Text passage:
◇ ◇ ◇ ◇

Please send your contribution to: Jeanette Singletary, P.O. Box 71452, Durham, N. Carolina 27722-1452. 
You can email Jeanette and Sheadale at: Billsfav19@gmail.com.
 
In thanks to William Singletary and his courageous defense of Mumia Abu-Jamal,
 
Rachel Wolkenstein
Begin forwarded message:

From: Rachel Wolkenstein <rwolkenstein@optonline.net>
Date: December 31, 2011 9:47:24 PM EST
To: Pam Africa <pamafrica@gmail.com>,
Subject: William Singletary Obituary
Reply-To: Rachel Wolkenstein <RWolkenstein3@aol.com>

Obituary for William Singletary

December 31, 2011
Introductory note:  I learned from William Singletary’s wife, Jeannette, that he died this morning. Bill was a courageous man who lived fighting to make the truth known —that Mumia is innocent in the shooting death of police officer Daniel Faulkner.  For that Bill suffered severe personal and financial consequences. I’ve known Bill since June 1990 when he came forward with his eyewitness testimony for Mumia and as a witness at the PCRA hearing in 1995, when I was co-counsel for Mumia.
 Please circulate this as widely as possible. 
In the struggle for Mumia’s freedom, Rachel Wolkenstein

William Dale Singletary, Witness of Mumia’s Innocence

 (February 3, 1950 – December 31, 2011)

William Dale Singletary died on December 31, 2011 at the age of sixty-one.  Being an eyewitness to the murder of Daniel Faulkner, and his unwavering insistence that Mumia was not the shooter, forever changed his life.

His wife Jeannette had a final message from Bill to Mumia and all his supporters: “I didn’t know Mumia personally, but love him like a brother.  I know what he’s gone through and he is innocent. I would give up everything for Mumia to be free.”  

William Singletary was one of the first victims of the police vendetta against Mumia. At the Round House immediately following the December 9, 1981 shooting, homicide detectives interrogated Bill for hours and threatened him with bodily harm and the end of his business unless he either said he saw Mumia shot Daniel Faulkner or that he didn’t witness the shooting at all.  He wasn’t allowed to leave the Round House until he wrote what the police wanted. Bill, a Vietnam veteran, was the owner of a car repair and towing company. In the months before Mumia’s trial police officers appeared at Bill’s business with drawn guns, hassled his drivers and trashed his workplace. This harassment forced him to close his business and Bill was driven from Philadelphia out of fear for his life and the safety of his family.

In 1995 William Singletary testified at Mumia’s PCRA hearing to his true eyewitness account. The Philadelphia’s Daily News front-page story after Bill’s August 11, 1995 testimony was headlined, “For Mumia … Best Comes Last. Final defense witness claims another man murdered Officer Faulkner. Witness: Mumia Innocent.” 

On the stand under oath, Bill described that Mumia did not shoot police officer Faulkner and arrived after Faulkner was shot. He said a tall passenger in Bill Cook’s VW wearing a green army jacket shot Faulkner. Cynthia White, the prosecution’s star witness, was not on the scene, but came up to Bill afterwards. He testified that numbers of police, including “white shirts” appeared within moments of the shooting. Bill also graphically described how the police viciously beat and kicked Mumia, who was shot and critically wounded, before throwing him into the police wagon.

◇ ◇ ◇ ◇

Data provided:

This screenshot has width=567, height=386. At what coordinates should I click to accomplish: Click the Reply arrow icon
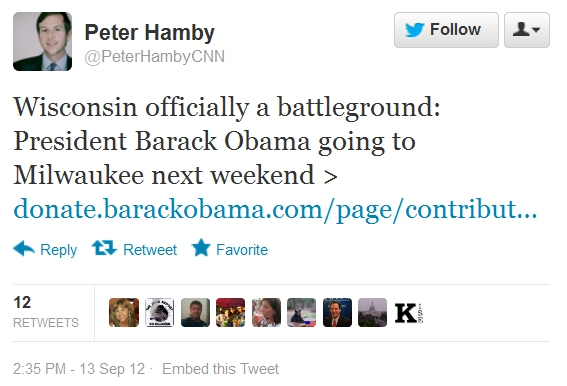point(24,249)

◇ ◇ ◇ ◇

What this task involves:
Answer each question using the William Singletary obituary.
(a) What kind of company did Singletary own?
(b) On what date did the shooting of Daniel Faulkner take place?
(c) In what year did Singletary testify at Mumia's PCRA hearing?
The data above has no connection to the William Singletary obituary.

Output:
(a) A car repair and towing company.
(b) December 9, 1981.
(c) 1995.